Aktueller Blog-Beitrag

Die ältesten erhaltenen Archive der Schweiz sind diejenigen der Benediktiner. Auch das Stiftsarchiv von Muri enthält Dokumente, die bis ins Hochmittelalter zurückreichen. Mit der Aufhebung des Klosters 1841 wurde das Archiv in Muri jäh auseinandergerissen. Heute sind die Archivalien an mehreren Standorten untergebracht, neu aber digital erschlossen.

Geschichte Kloster Muri

Im Jahr 2027 wird das Benediktinerkloster Muri-Gries sein 1000-jähriges Bestehen feiern. Im Hinblick auf dieses Jubiläum wurde 2011 das Projekt Geschichte Kloster Muri ins Leben gerufen.

Projektträgerin ist die Stiftung Geschichte Kloster Muri. Die operativen Geschäfte führt seit 2015 ein Lenkungsausschuss. Eine Fachkommission begleitet die wissenschaftliche Aufarbeitung der Klostergeschichte.

Das Hauptziel des Projekts ist die Publikation einer umfassenden Geschichte des Klosters zum tausendjährigen Jubiläum. Zu diesem Zweck wurden mehrere Grundlagenprojekte und Forschungsvorhaben lanciert. 

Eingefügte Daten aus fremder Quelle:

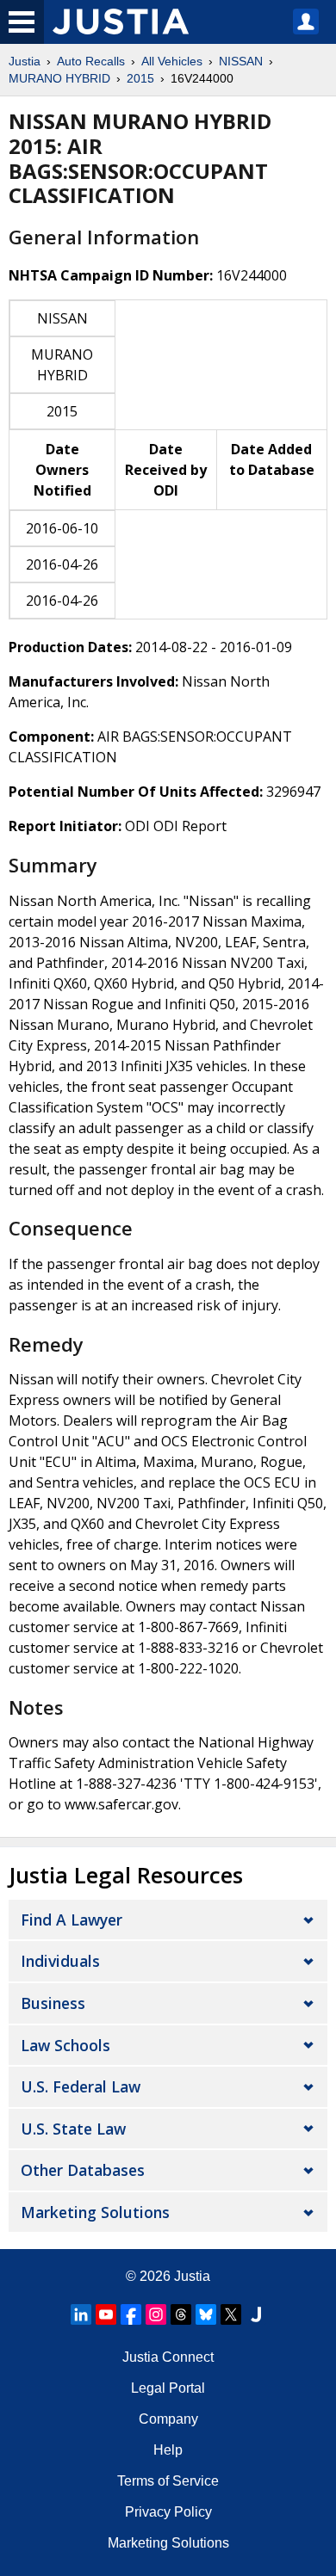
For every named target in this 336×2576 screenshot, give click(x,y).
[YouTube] (106, 2314)
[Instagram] (156, 2314)
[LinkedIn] (81, 2314)
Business (53, 2003)
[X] (231, 2314)
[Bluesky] (206, 2314)
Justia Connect (168, 2357)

Bereits fortgeschritten ist das Teilprojekt Sammlung Murensia, inklusive elektronische Erfassung ihres Bestandes, ferner die Veröffentlichung eines digitalen Professbuchs. Handschriften der Klöster Muri und Hermetschwil wurden digitalisiert und auf der Plattform e-codices zugänglich gemacht. Die für die Geschichte des Klosters zentralen Archive in Sarnen und Gries/Bozen sowie im Staatsarchiv des Kantons Aargau konnten erschlossen und online zugänglich gemacht werden. Ebenfalls abgeschlossen ist die Katalogisierung und Beschreibung der Murenser Handschriften in der Aargauer Kantonsbibliothek.

Doktorierende der Universität Zürich und andere Forschende arbeiten ferner an individuellen Forschungsaufträgen.

Seit 2015 werden Auftragsarbeiten in den beiden Schriftenreihen Murensia und Murenser Monografien publiziert.